If i am correct than i have a few problems. The first is money, exactly where does money come from without a centralized government since all money is currently fiat and has absolutely no inherit value and with no central body who will regulate its creation and its use. Currently we all trust in money really simply because everybody trusts it and accepts it. This is a huge problem if there is no governing body since why should i trust it now?
next is law, who enforces and creates the laws? Id would be nice if we didn't need em but as long as resources are limited and the future uncertain people will always take from others in order to increase their own certainty of survival. Really as long as survival is uncertain in anyway for pretty much anyone within the general populace people will not over come their selfishness because survival comes before society which means a governing body will always be needed to ensure that the least moral members of our society are least selfish thereby placing society before individual.
(As a side note there is something to altruism, if you want to try and use that against my statement, but i think its only when the person being altruistic is in some way increasing the chance of survival of an individual with some sort of genetic connection, whether actual or perceived, thereby increasing the survival of his genetic mater, kinda like why its considered normal to want to have kids even though it decreases our own chances of survival in the process)

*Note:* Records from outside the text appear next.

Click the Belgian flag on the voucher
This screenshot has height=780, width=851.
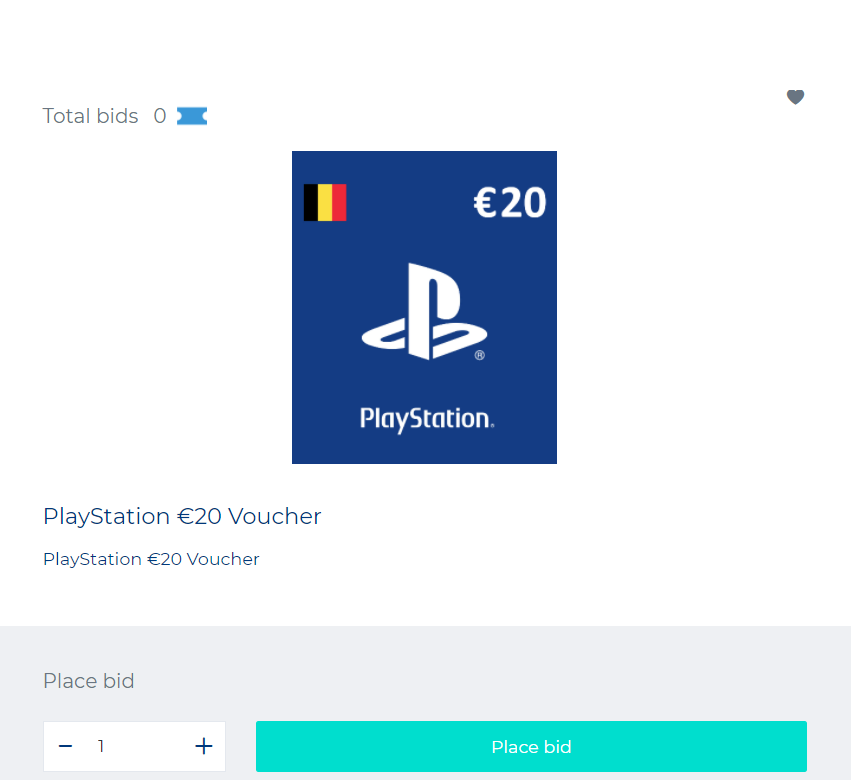[x=325, y=202]
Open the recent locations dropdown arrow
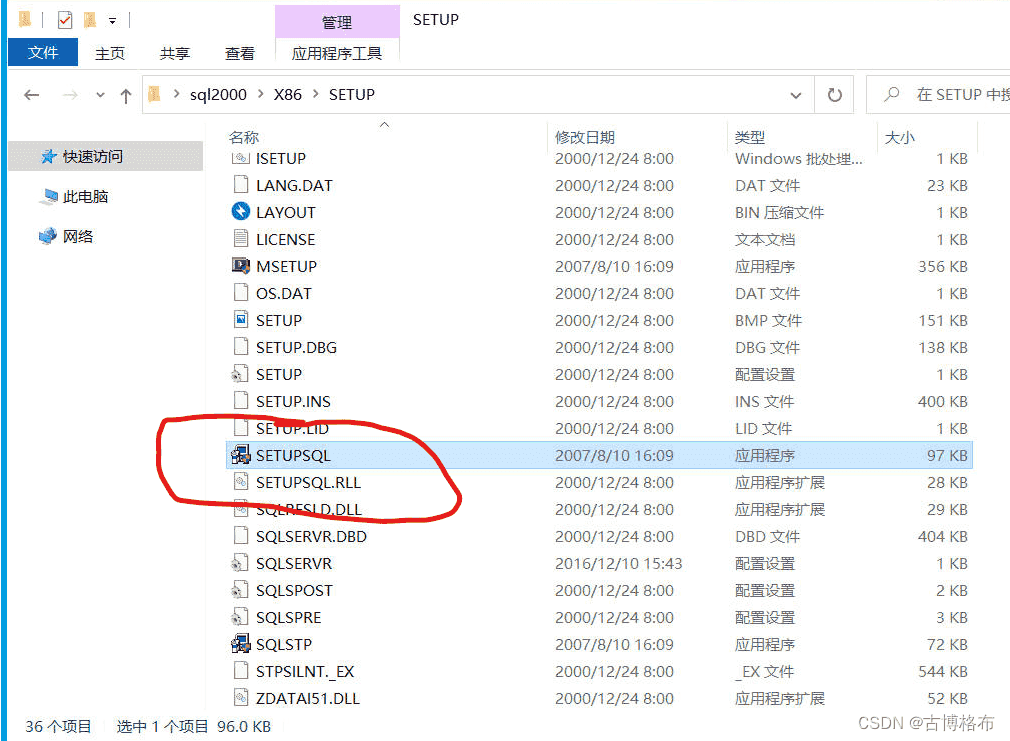 point(100,96)
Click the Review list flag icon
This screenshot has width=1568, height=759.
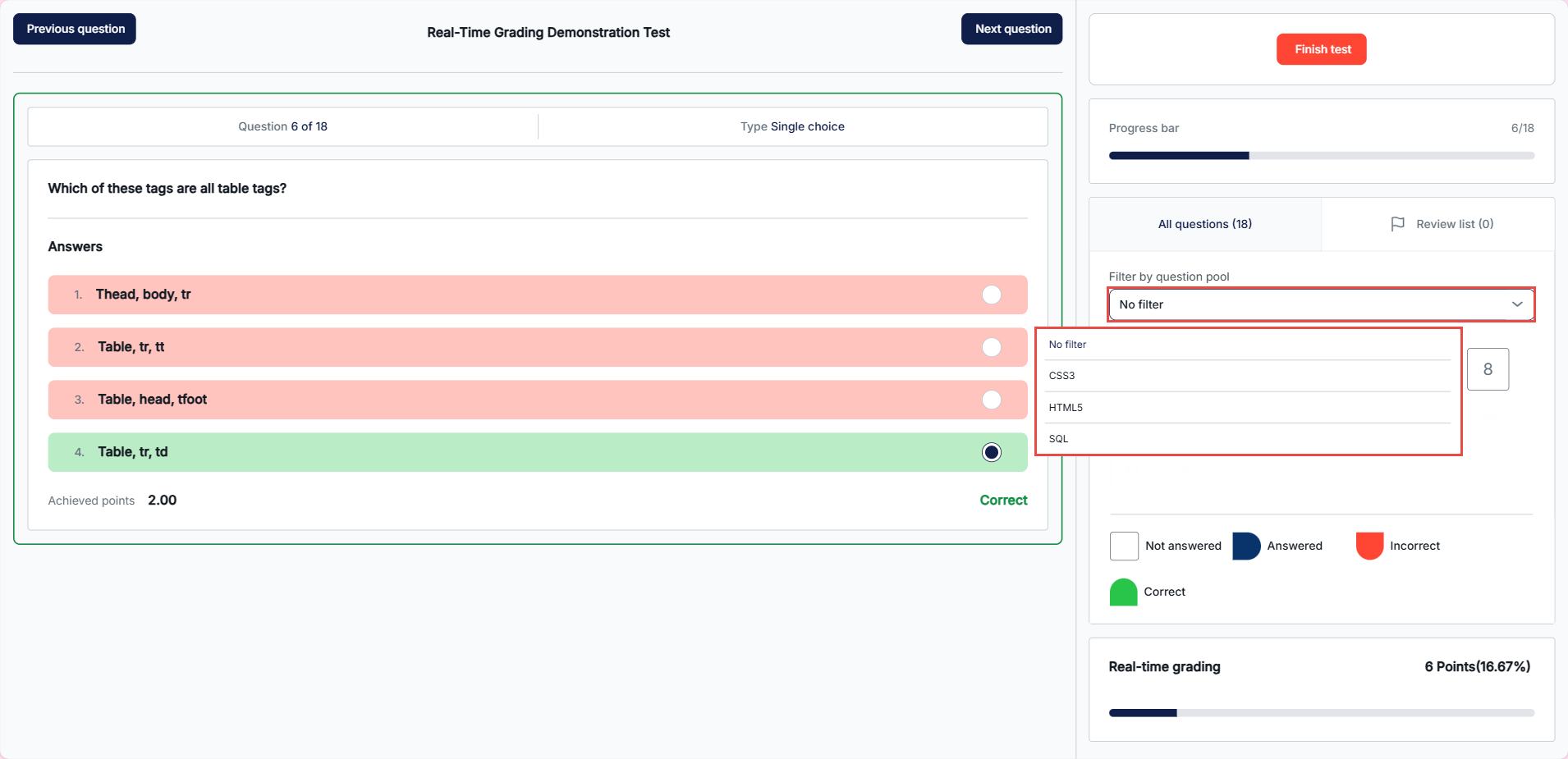coord(1397,224)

And then lastly why is it that a government must be worse than firms? would it not be better and more realistic to fight to improve the government such that it becomes as good or better than the firms and still get all of the positives of having a central government without the downsides of not having a central government? i mean the only reason a monopoly is bad is because the power is central to only one entity. the difference between a firm having a monopoly and the government having a monopoly is that the government is designed initially for the general populace such that the monopolistic entity is all people, while the firm is design initially for those few people that run the firm (mostly anyway, obviously the firms want to keep the investors happy and what not but those are only the people that have, the people that don't have, work for the firm and get fucked over so that those that have, can have more). If the power is central to the government which serves all people than all people share all power. hard to do in real life, as in failure of communism, but i believe easier than having firms either fight each other not in the desire to take all power from all people and horde it within the few but instead just to work really hard to benefit society (yah right,), or to have all the firms essentially cancel each other out such that power is still spread relatively equally, also not really realistic as in life there is always a winner and always a loser in competition.